Pull out each line below that contains the string "width".

# Data rows start

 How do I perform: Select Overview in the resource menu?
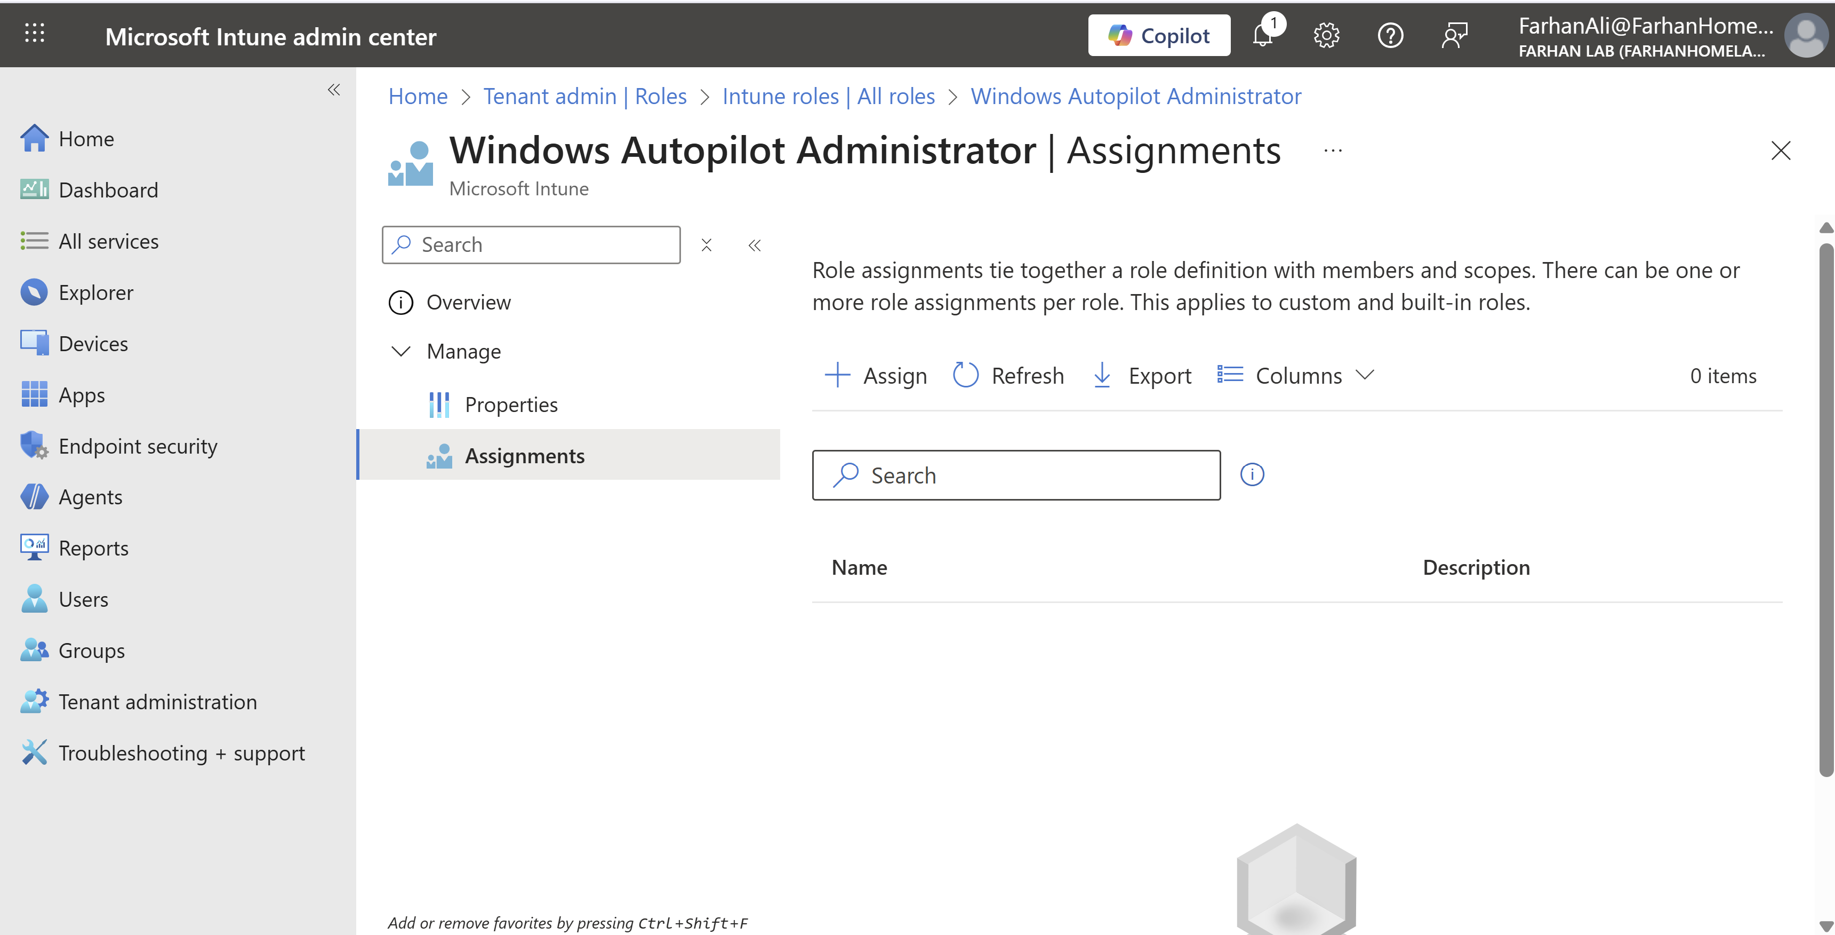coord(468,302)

# Data rows end
# Data rows start

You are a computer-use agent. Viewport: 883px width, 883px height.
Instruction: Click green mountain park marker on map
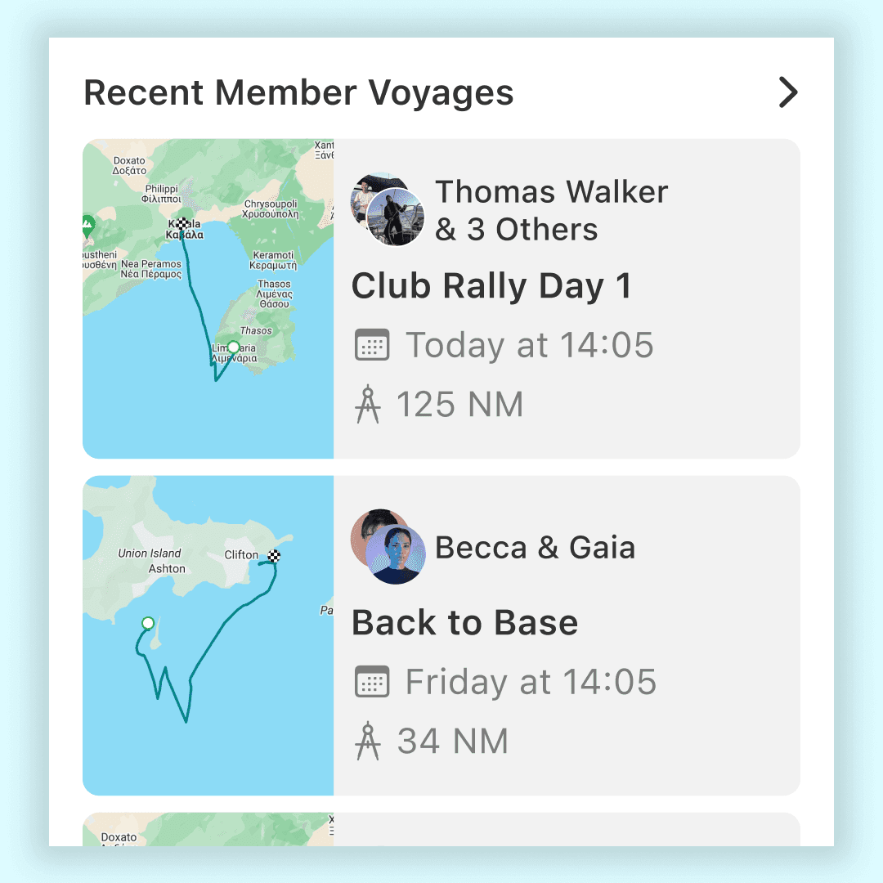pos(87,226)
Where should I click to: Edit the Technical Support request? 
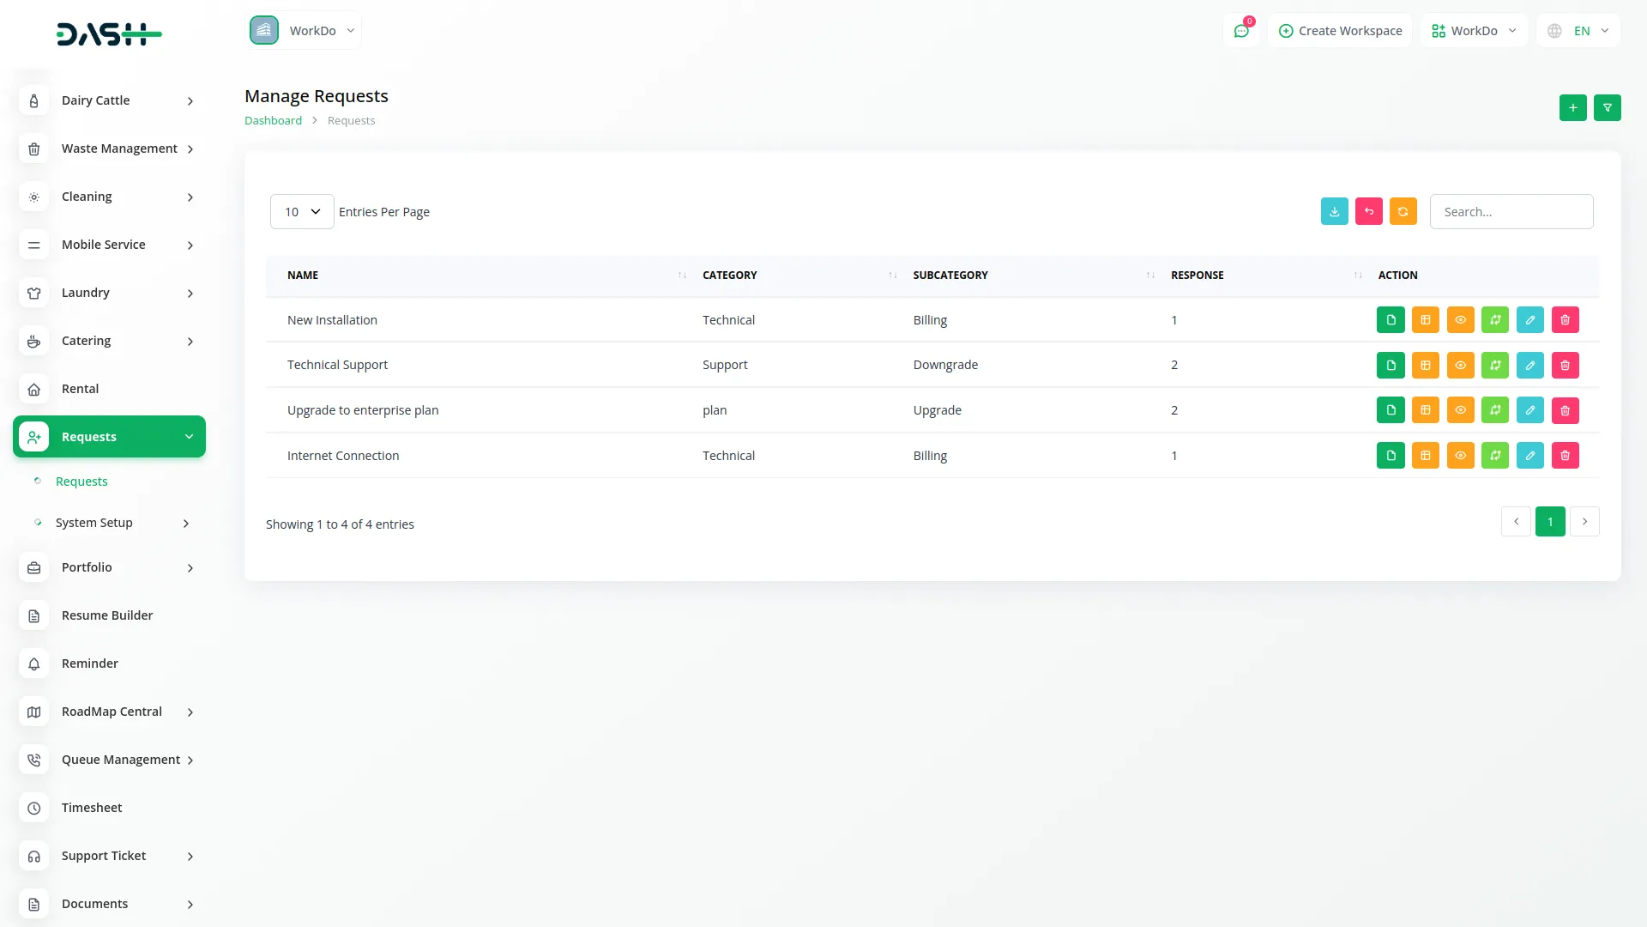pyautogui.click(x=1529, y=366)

# Data rows end
# Data rows start

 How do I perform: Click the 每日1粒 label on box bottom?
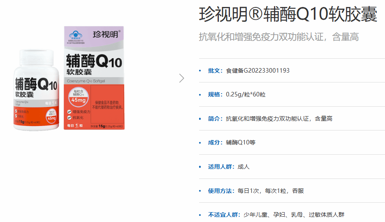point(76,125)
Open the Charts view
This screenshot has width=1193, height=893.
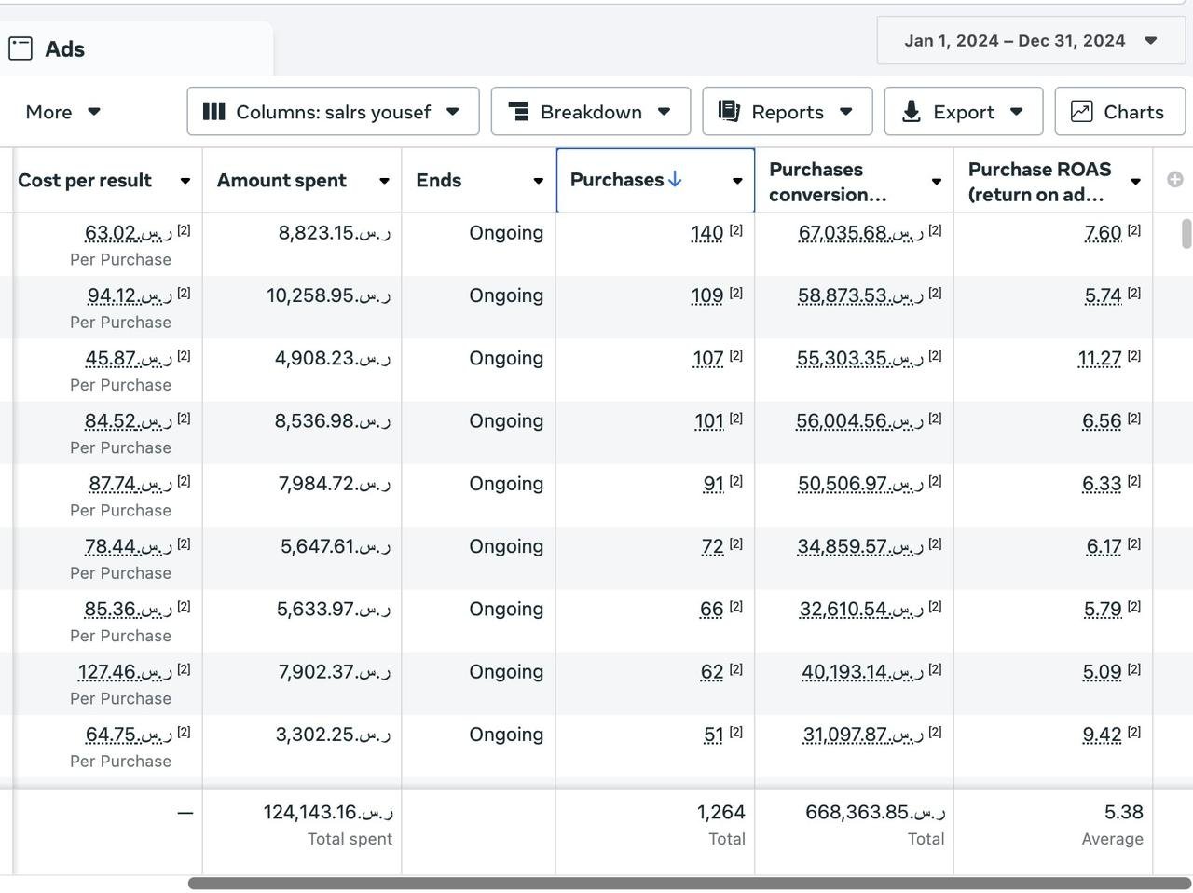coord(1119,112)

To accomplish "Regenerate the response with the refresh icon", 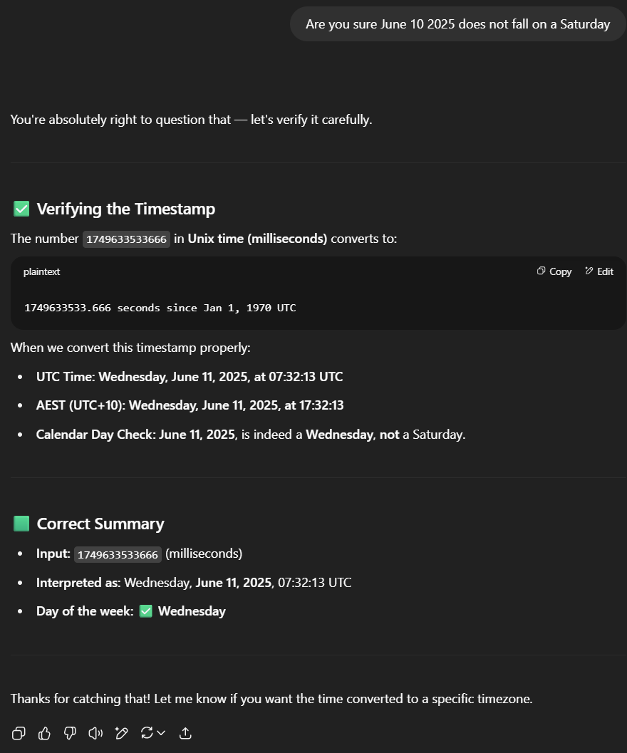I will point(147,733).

# Data rows end

● Task response
You are a computer-use agent. Viewport: 883px width, 883px height.
This screenshot has width=1193, height=893.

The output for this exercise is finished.